How I’m Preparing For Postpartum (as a second-time Mom)

Surprise! Things are about to change around here as I’m expecting our second child any day now. It’s surreal to say that, knowing that our family dynamic is about to change. Maybe that news will come as a total shock to many of you, but over the years, I’ve developed quite a few firm boundaries around sharing in-depth details about our family on the internet, especially our children. But since this big change will inevitably affect what and how I can share for a while, I figured it was as good as time as any to fill you in.

A huge reason why I’m protective over sharing about my children on the internet is that I’m actually being protective over my identity as it relates to motherhood. The truth is that my transition into motherhood three and a half years ago felt more like a belly flop. I have enough perspective now to realize that probably most women find that transition to be anything but graceful, but my feelings of inadequacy and the internal conflict I felt about my new role caused me a lot of shame. With a lot of intentional work, I’m definitely in a place where I feel much more comfortable in who I am as a mom and am grateful that I have the opportunity to add another little babe to our crew. There was a point in time where I truly didn’t know if I’d be here, willing to do this all again. I’m nothing but grateful that I am.

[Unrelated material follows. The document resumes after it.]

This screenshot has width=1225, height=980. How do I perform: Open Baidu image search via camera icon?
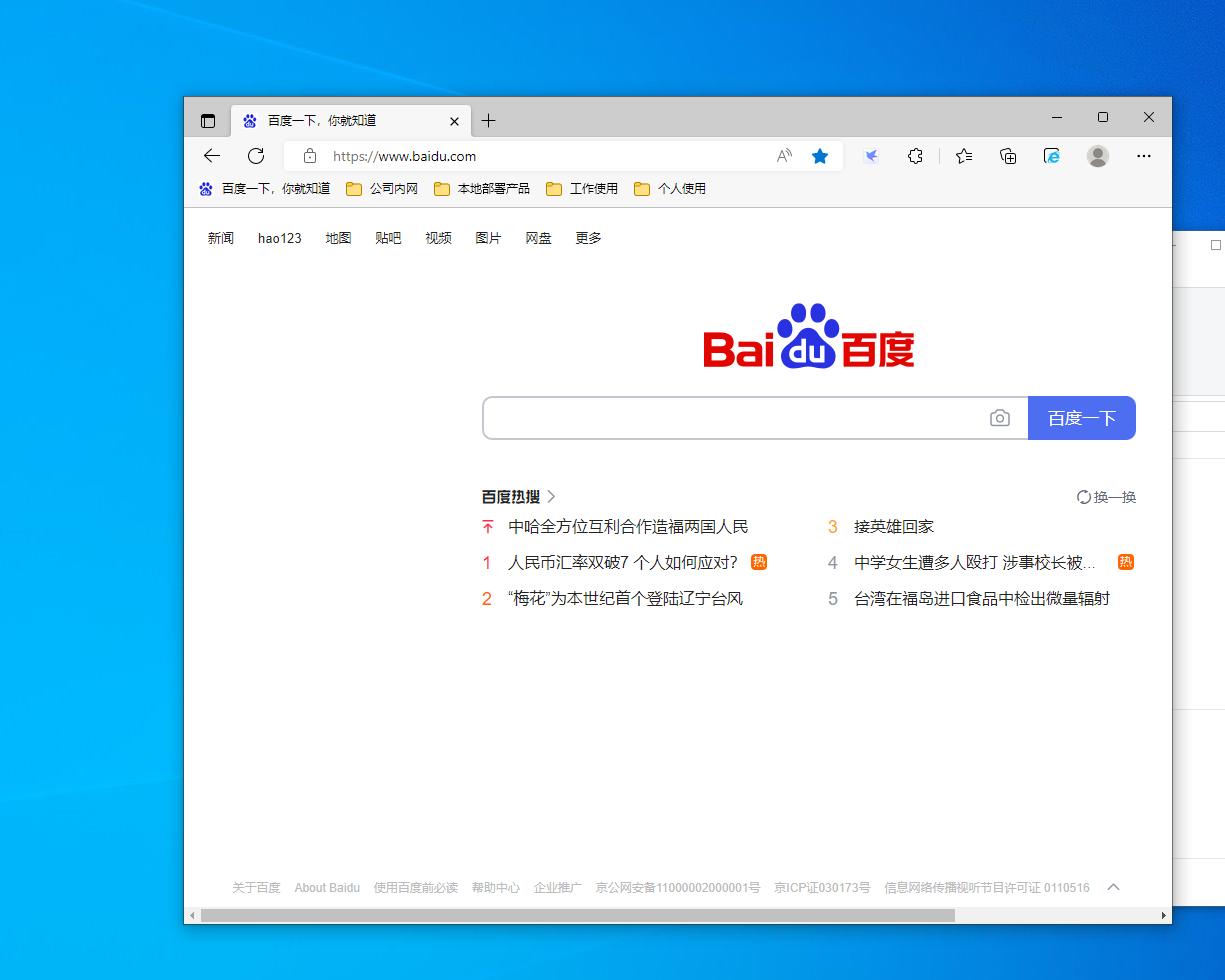(1000, 418)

With all that said, I wanted this pregnancy, birth, and postpartum experience to be different than my first. I’ve come to accept that so much about it is out of my control, but I wanted to be intentional about making it different. Ideally - better. It has been my prayer that this experience would be redeeming for me and so far the pregnancy portion has been. We’ll see about the birth and postpartum period. But in the spirit of intentionality, I thought I would share some of the things that I’ve been doing this time around that have helped me feel more prepared and have been setting me up for a different experience this time around. Maybe one of these insights will be helpful for you so your experience can be a positive one too.

What I’ve Done Differently in this Pregnancy

Using Midwives. When I was pregnant with Mabel, I purposefully kept myself quite naive and opted to go with the flow of the shared care offered by my family doctor and OBGYN. I learned about different aspects of the pregnancy as they introduced them to me and didn’t do any research on my own to see what kind of care options were out there. I absolutely trust their expertise and opinion, but in retrospect, there were elements of the care that felt cold and confusing as a first time mom. In particular, I didn’t like that after investing time in getting to know my OBGYN over the pregnancy, he wasn’t even the one who delivered my baby, but rather that fell on whatever OB was on duty at the hospital that day.

My birth with Mabel ended up being fairly traumatic when I experienced double haemorrhaging, both immediately after having her and then again 10 days later. Once again, it all worked out and I’m grateful for the care and knowledge of the doctors involved in helping me through that, but it was never fully explained to me what actually happened or why. Working through the trauma of that experience took a long time and has definitely contributed to my unwillingness to grow our family in the way I originally expected we would, so when I got pregnant this time, I wanted a different experience that also prioritized my care as the mother.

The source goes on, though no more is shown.